Jaeson Jones, a former Texas public safety captain, said earlier this year there’s no way to know exactly how much cartels earn in the smuggling business. “But I can without any doubt tell you that the profits they are making today are like nothing we have seen prior,” he said. “This is a major revenue stream.”
Where there is this much illegal money to be made, there will of course always be infighting. Just as cartels wage war on each other over drug trafficking territory they now wage war on each other seeking to steal human cargo and reap the profits. Increasingly, drug cartels are seizing migrants from other cartels and then holding them for ransom or simply requiring them to pay a second set of fees in order to complete their transit to the United States.
The migrants are powerless to resist. They are not people. They are commodities, to be bought, sold, or stolen.
In January of this year, nineteen Guatemalans attempting to make a border crossing were found burned to death. They were being moved by the Gulf cartel through territory controlled by the Northeast cartel. They were “destroyed” to send a message.
Cartels raid migrant camps on a daily basis “stealing” migrants in order to then ransom them back to their relatives who are already inside the United States. Mexican authorities are largely powerless to prevent this practice. Honduran migrant Lesly Pineda, a factory worker, told the LA Times that she and her 11-year-old son Joan were kidnapped with eight other migrants in July and released only after she paid a $2,000 ransom.
In late September a vehicle carrying migrants from Chihuahua City to Juarez on the border was cut off by two vehicles. The driver was shot. The migrants were captured and taken away presumably to be ransomed or forced to pay an additional fee to a new cartel in order to continue their journey. At the time of the incident Mexican police were investigating the disappearance of another 13 migrants who had been abducted. These isolated incidents are occurring against the backdrop of a much greater number of unreported abductions.
Speaking recently, Victor M. Manjarrez Jr., a former U.S. Border Patrol chief in El Paso and Tucson, Arizona, said the hijacking of cargo among organized criminal gangs was not uncommon. What was new was that instead of drugs, the gangs were now stealing each other’s migrants.
“The idea of rip-offs is most common with narcotics. We’d hear of rip-off crews across the border from South Texas, in places like Tamaulipas,” Manjarrez said. “It’s a dangerous development for law-enforcement and for the migrants because they’re essentially being treated like cargo; there’s no concern for their safety.”
The increasing prevalence of Central American, Ecuadorian, Brazilian and Haitian migrants increases the financial opportunity for cartels seeking to steal somebody else’s cargo. That’s because the first cartel has already borne the cost of getting the migrants to the vicinity of the border. The cartel stealing the migrants now has the opportunity to demand to be paid again without having to put up the initial investment in moving these modern-day slaves.
“When other crews learn of a stash house and swipe those people, they start the process again. If you already paid $5,000 or $10,000 for someone to take you to the U.S., they don’t care,” Manjarrez said. “What you’ve done as a criminal organization is reduce your overhead. What you’re getting is all the profits and none of the work. I’m afraid we’re going to see an increase of this.”

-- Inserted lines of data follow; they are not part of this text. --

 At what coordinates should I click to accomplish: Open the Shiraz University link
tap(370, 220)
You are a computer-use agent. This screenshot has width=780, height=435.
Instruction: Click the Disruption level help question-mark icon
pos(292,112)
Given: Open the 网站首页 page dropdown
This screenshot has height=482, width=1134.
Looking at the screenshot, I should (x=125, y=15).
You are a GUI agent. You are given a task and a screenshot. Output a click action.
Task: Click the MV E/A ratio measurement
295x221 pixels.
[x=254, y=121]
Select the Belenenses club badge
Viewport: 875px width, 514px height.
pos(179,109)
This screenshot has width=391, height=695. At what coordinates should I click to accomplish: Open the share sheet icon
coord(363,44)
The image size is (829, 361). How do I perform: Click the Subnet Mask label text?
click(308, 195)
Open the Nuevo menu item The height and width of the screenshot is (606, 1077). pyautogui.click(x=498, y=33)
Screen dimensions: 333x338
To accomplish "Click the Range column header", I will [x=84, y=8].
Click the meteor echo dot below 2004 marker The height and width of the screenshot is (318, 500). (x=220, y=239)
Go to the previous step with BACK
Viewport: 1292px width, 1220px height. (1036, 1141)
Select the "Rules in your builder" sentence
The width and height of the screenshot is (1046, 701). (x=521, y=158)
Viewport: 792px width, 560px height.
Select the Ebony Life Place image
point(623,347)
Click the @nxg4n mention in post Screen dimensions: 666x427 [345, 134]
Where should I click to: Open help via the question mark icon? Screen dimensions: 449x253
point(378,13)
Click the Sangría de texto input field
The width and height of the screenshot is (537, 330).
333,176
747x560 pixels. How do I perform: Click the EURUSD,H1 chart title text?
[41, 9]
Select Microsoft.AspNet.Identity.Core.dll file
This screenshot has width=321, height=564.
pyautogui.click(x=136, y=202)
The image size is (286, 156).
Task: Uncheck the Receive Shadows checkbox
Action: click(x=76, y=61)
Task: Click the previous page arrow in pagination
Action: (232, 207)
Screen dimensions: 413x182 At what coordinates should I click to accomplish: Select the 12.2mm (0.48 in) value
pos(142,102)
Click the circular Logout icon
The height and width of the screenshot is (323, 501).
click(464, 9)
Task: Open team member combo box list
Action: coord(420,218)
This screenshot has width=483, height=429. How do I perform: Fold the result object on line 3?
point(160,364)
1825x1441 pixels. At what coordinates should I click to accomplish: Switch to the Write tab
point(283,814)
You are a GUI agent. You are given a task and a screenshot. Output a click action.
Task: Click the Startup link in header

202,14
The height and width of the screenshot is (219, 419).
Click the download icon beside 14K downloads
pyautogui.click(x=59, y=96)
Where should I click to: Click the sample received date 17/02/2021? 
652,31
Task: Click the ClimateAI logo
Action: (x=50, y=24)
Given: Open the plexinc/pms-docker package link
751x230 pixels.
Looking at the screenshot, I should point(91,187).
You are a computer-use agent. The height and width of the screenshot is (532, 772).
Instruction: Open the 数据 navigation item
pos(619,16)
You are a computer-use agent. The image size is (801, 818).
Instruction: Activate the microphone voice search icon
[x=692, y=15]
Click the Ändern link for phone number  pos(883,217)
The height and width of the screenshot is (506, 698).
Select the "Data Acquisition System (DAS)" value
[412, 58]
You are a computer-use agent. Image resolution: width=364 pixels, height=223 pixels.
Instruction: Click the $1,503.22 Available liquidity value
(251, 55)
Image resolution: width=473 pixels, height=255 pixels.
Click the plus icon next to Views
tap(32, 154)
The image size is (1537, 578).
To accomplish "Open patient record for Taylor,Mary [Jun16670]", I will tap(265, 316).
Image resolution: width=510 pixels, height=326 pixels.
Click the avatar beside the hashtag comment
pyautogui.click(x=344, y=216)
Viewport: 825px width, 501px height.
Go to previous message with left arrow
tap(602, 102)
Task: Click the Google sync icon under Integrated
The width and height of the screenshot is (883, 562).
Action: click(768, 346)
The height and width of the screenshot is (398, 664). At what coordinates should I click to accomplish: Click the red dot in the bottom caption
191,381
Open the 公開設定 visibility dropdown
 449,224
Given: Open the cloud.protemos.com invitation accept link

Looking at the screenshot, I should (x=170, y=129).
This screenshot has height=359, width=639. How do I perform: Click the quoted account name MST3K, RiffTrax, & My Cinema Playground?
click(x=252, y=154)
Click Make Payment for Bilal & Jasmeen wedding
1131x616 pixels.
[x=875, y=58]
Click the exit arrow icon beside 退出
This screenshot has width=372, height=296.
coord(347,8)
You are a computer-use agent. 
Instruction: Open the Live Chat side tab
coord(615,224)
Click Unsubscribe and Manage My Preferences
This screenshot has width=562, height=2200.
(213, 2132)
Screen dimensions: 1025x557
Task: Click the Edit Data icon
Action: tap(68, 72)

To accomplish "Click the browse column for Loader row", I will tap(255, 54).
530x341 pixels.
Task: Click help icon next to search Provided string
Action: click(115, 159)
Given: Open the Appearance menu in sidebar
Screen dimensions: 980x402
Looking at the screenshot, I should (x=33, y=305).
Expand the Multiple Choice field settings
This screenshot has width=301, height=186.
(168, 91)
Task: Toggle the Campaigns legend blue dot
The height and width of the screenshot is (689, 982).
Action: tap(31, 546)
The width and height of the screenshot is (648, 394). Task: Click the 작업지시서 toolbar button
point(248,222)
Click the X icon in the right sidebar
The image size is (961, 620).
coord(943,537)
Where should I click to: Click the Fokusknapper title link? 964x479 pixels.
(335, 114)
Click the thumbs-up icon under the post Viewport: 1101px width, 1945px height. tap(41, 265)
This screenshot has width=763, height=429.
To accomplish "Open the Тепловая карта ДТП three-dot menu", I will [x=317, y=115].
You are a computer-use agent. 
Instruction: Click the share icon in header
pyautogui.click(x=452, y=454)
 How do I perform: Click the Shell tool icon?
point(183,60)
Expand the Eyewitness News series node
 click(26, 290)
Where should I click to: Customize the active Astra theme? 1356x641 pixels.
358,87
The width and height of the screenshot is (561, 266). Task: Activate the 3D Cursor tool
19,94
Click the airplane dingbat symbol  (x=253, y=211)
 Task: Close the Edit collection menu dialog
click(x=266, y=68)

The capture of migrants has now become big business. “Hawks “or cartel spies, in bus and taxi stations and –sometimes even in migrant shelters run by NGOs – identity possible targets. Once people are kidnapped, they are told to hand over their cellphones. The kidnappers then use the phones to extort funds from victims’ family members, first threatening beatings or rape, and then if necessary, sending photographs of the victims after those threats are carried out. Those who don’t pay end up in unmarked graves.
Cartels and other organized crime groups in Mexico can make between $600 and $20,000 from each ransom. This is on top of whatever the migrants have already paid prior to being grabbed.
Many migrants are already in debt to the cartels before they are grabbed. They arrive in the United States owing large sums of money to the cartels who keep tabs on where they are going and have more than sufficient capability to reach out and touch anyone who does not work off their debt, usually at horrific interest rates.
The rise in the kidnapping of migrants means those migrants and their extended families are now subject to even higher levels of crushing debt and effectively slave labor for the cartels even after they make it into the United States.
Fortunately, for the cartels, our modern-day slavers, the Biden administration has thought of that too. Not content to simply eliminate border enforcement, the Biden team has now decided to halt large-scale anti-illegal immigrant raids on worksites. Illegals will now be free to take jobs all over the country.
Undocumented immigrants, as of 2019, already comprised around 5 percent of the labor force in the country. You can expect that number to skyrocket now.
Joe and his minions like to peddle a fantasy image of happy families of migrants coming here to seek their fortune and build new lives. Nothing could be further from the truth. Biden has enriched the drug cartels, threatened our national security, and created a modern-day slave trade at our southern border.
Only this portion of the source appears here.